Processing Properties

Suspension properties and especially forming properties vary considerably as rheologies change.  When everything else is 'constant', rheological properties will have the biggest effect on forming properties of process bodies.  For this major reason, PSD variations combined with precise control of solids contents and a final viscosity target will necessarily produce fluctuating rheological properties.  Forming properties are functions of viscosity and rheology --- not viscosity alone.  

As a result, when PSD varies but solids content and final viscosity are precisely controlled, the PSD variations will be the direct cause of rheology and forming property variations. 

Better Batch Controls????

If it were possible to perfectly control PSD and solids contents, that is what everyone would do (and should do).  But it is impossible to control PSD perfectly.  Since PSD will vary from batch to batch, what is the next best control?

Solids contents are relatively easy to precisely control, but even with today's computerized particle size analyzers, it is still impossible to control PSD perfectly.  With today's computerized particle size analyzers, however, it is possible to precisely measure body PSDs, and then to calculate expected packing factors, porosities, and interparticle spacings from them.

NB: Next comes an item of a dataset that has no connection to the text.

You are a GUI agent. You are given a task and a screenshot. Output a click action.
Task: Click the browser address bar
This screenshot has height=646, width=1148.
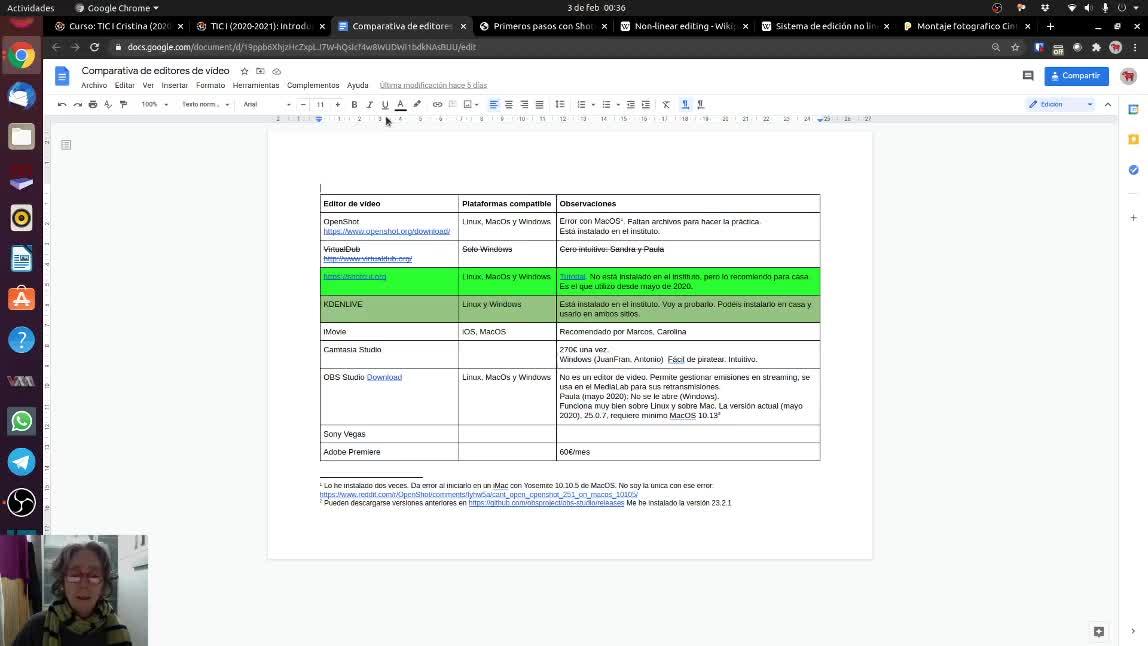(x=500, y=47)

Constant Batch-to-Batch Properties

This author suggests that it is better to target control of IPS and solids contents from batch to batch, than to control PSD and solids content. 

First of all, most processes do not actually CONTROL particle size distributions.  Process conditions such as unit operations' times are precisely controlled under the assumption that they control PSDs.  But that is not correct.  For example, when ball milling times are held precisely constant, particle size distributions are still NOT being controlled precisely.  Powder feed sizes and individual particle mechanical properties vary, so no two batches will be identical, nor will any two batches even mill identically.  Constant milling times DO NOT GUARANTEE constant PSDs.  Most processes, however, proceed under such assumptions.  Then, when PSDs are finally measured, it is to CHECK the results, not to CONTROL the results.  Most process systems, therefore, do not really control PSD.  PSD variations occur all the time from batch to batch -- and most 'controls' are actually 'checks' to determine how close to the desired values the batches actually came.. 

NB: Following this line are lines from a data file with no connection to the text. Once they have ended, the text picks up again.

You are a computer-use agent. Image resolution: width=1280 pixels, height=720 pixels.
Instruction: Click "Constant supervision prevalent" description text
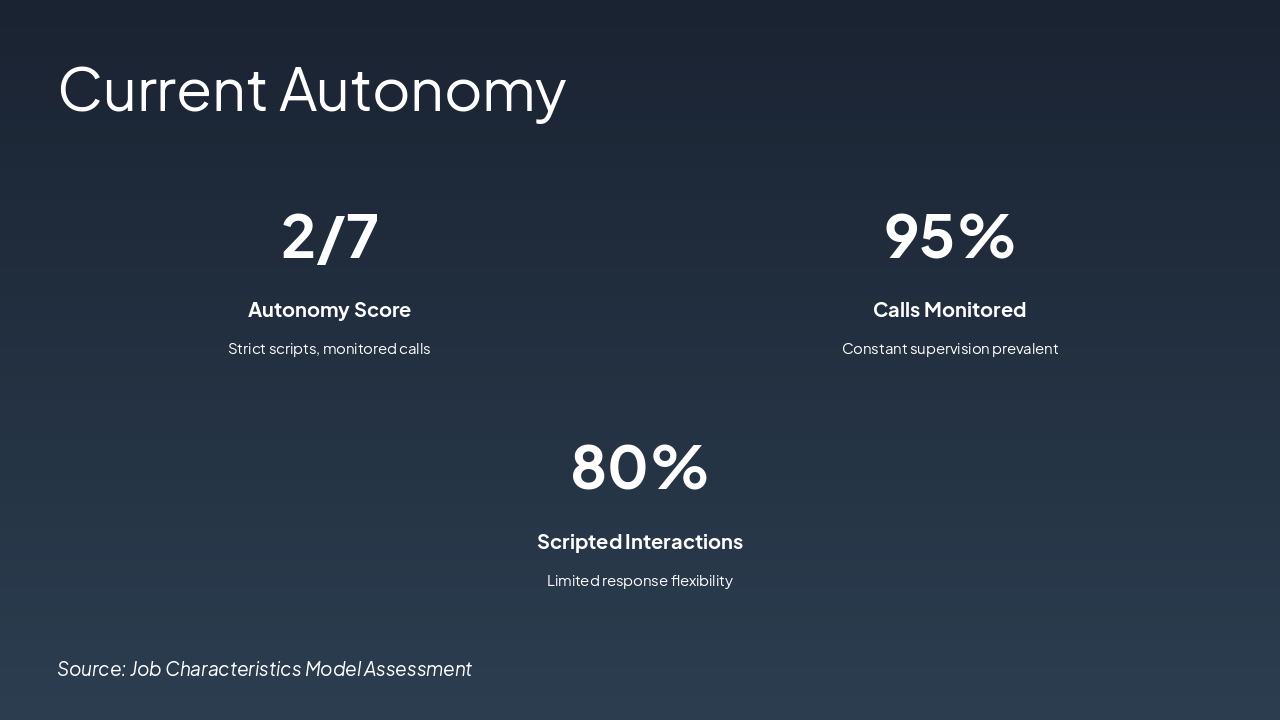[x=949, y=349]
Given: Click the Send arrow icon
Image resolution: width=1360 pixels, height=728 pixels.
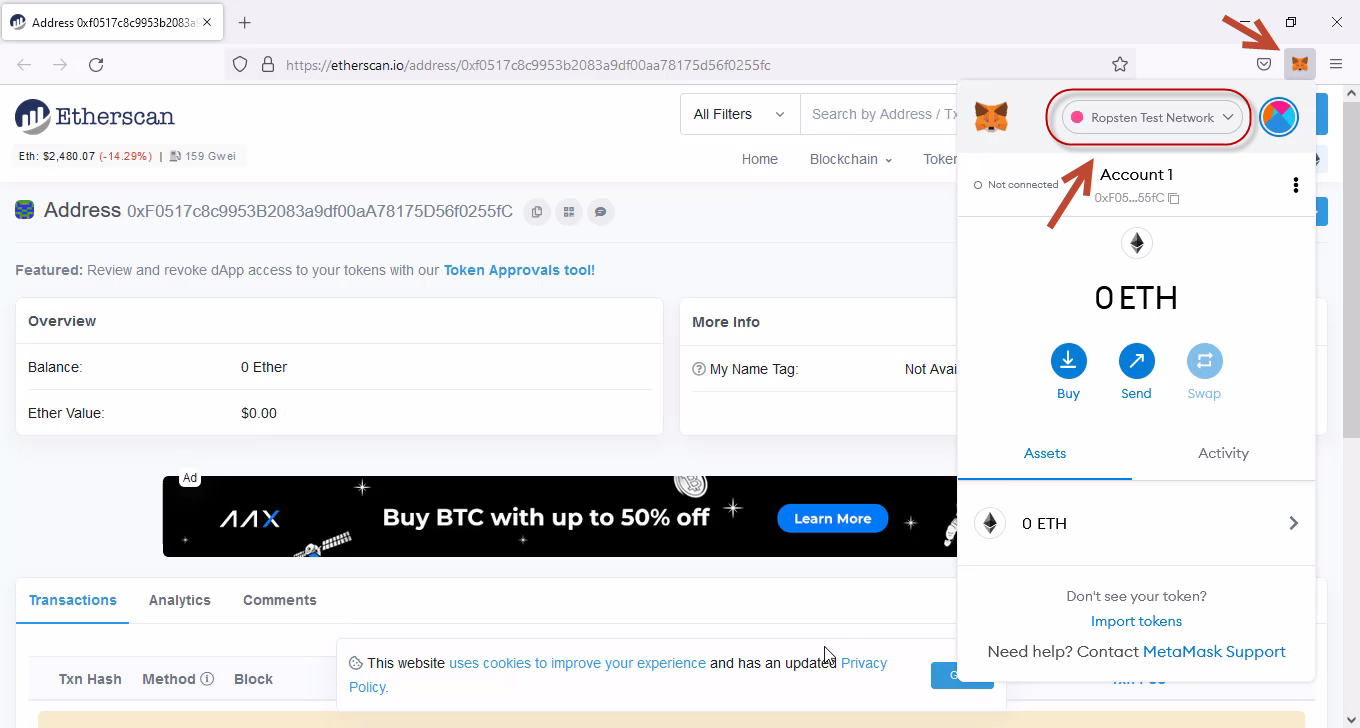Looking at the screenshot, I should [x=1136, y=361].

Although PSDs cannot easily be controlled, existing PSDs can be precisely measured.  Solids contents can be controlled very precisely.  

The result in most process systems is that they have fluctuating PSDs at constant solids contents.  When the final control to achieve the target process viscosity is to adjust flocculant or deflocculant concentrations, batch rheological properties will vary as described above:  batch to batch PSD variations will then produce rheologies from extreme dilatancy to extreme pseudoplasticity (shear-thinning behavior).  

IPS Controls

When IPS controls are instituted, more constant batch to batch forming properties will result.  To control IPS, it is not necessary to precisely control PSD.  Yes -- we certainly do our best to hold PSDs constant from batch to batch.  But with IPS control, we accept the PSD achieved with each batch.  We measure it and use it to calculate the solids content necessary to achieve constant IPS.  Then, we control the solids content (which we CAN do precisely) to the calculated optimum value.  When the particles are always the same distance from one another from batch to batch, we have a better chance of achieving desired rheological properties by controlling additive concentrations to adjust final process viscosities.

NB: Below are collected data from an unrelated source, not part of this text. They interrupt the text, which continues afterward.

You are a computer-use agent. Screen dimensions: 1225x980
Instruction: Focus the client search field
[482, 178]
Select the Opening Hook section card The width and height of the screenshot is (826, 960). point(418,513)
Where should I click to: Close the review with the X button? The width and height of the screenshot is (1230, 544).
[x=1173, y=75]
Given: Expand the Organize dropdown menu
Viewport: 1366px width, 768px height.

Either we assume constant PSD (recognizing that it is not constant) as we control solids content to achieve final process viscosities at varying rheologies, or we accept and measure the actual PSDs (as they fluctuate) so we can calculate and set the solids content to maintain constant IPS.  Constant IPS should achieve final process viscosities at relatively constant rheological properties.  Additive concentrations will vary as PSDs vary because surface area varies as PSD varies.  But variable additive concentrations should produce relatively constant rheological properties when the distances between particles are constant --- which, after all, is the goal when IPS is controlled.